Format Interoperability
Format Interoperability
The promise of the Open Data Lakehouse is simple to state and brutally difficult to execute: store data once, on cheap cloud object storage, and make it universally accessible to any compute engine, regardless of vendor or technology preference. Apache Iceberg, Delta Lake, Apache Hudi, and Apache Paimon each represent an attempt to fulfill that promise. Yet each format’s very existence creates a new dimension of the problem they collectively were meant to solve: if every table format is “open” in isolation but incompatible with the others, the ecosystem devolves into isolated silos that are merely cheaper than the proprietary data warehouse silos they replaced.
Format Interoperability is the engineering discipline of solving the cross-format compatibility problem. It encompasses the technical mechanisms, standards, and tools that allow data written in one Open Table Format to be reliably, consistently, and performantly read by engines natively designed for a different format. This guide provides an exhaustive, technical analysis of why interoperability is hard, what specific failure modes it introduces, and precisely how the ecosystem is addressing those failures through converging standards and translation layers.
Why Interoperability Is Not Automatic: The Metadata Fragmentation Problem
A common misconception about the Open Table Format ecosystem is that because all formats store their data in Parquet files, they are inherently interoperable. This is true at the data layer but completely false at the metadata layer, and the metadata layer is precisely where the intelligence of the table lives.
Structurally Incompatible Metadata Systems
Consider a simple Parquet file: data/year=2026/month=05/file_001.parquet. This file is 100% readable by any Parquet reader. But knowing that this file exists, knowing that it belongs to the table, knowing its min/max column statistics, knowing it was committed in transaction 47 and should be visible to readers of snapshot 48 but not snapshot 46 — all of this knowledge lives exclusively in the metadata layer. And each format implements this metadata layer in a completely incompatible way:
Apache Iceberg tracks files through a hierarchical tree: a JSON metadata file, pointing to an Avro Manifest List, which lists multiple Avro Manifest Files, each of which tracks individual data files with their column statistics and partition values.
Delta Lake tracks files through a flat, chronological transaction log: an ordered sequence of JSON files, each recording add and remove actions for individual Parquet files, with embedded column statistics in each add entry.
Apache Hudi tracks files through a Timeline of Instant entries in the .hoodie/ directory, combined with an internal Metadata Table that tracks file groups, bloom filters, and record-level indexes.
An Iceberg-native query engine (like Trino using its native Iceberg connector) has no ability to parse a Delta _delta_log/, and no ability to navigate a Hudi Timeline. From the Iceberg engine’s perspective, a Delta table’s storage bucket contains only a collection of unidentifiable Parquet files and an unrecognizable _delta_log/ directory. The table simply does not exist.
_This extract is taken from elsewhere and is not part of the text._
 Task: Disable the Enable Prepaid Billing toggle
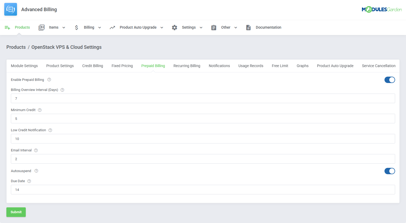coord(390,80)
This is the core of the metadata fragmentation problem: the same physical data, expressed through different metadata systems, is completely invisible to engines designed for a different format.
The Catalog Silo Problem
The metadata fragmentation problem is compounded by the Catalog Silo problem. Even if a query engine could somehow read multiple table formats, it still needs to know where to find the tables. Tables are registered in Catalogs — services that map logical table names (e.g., analytics.sales.orders) to physical metadata locations (e.g., s3://data-lake/tables/orders/metadata/).
Historically, each table format either used its own proprietary catalog or relied on the Hive Metastore (HMS) with format-specific conventions. A Databricks Unity Catalog knows about Delta Lake tables. A Dremio Arctic catalog knows about Iceberg tables. AWS Glue Data Catalog stores tables in a format that both Iceberg and Delta engines can partially access, with significant caveats.
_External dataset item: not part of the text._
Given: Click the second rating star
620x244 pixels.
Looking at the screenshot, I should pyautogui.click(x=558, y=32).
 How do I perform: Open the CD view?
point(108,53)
The result is an enterprise data landscape where different teams, using different engines, have registered the same (or overlapping) datasets in different catalogs with different format representations. A data governance team attempting to audit what data exists, who can access it, and where it physically lives faces a cataloging nightmare spanning multiple incompatible metadata systems.
The Principal Interoperability Failure Modes
Understanding interoperability failures requires knowing precisely what breaks when it does.
Split-Brain Metadata State
A split-brain scenario occurs when two independent processes both believe they have an authoritative view of the table’s current state, but those views are contradictory. In a multi-format environment, this typically happens when an XTable synchronization lag causes the Iceberg metadata to describe a state that is inconsistent with the current Delta or Hudi state.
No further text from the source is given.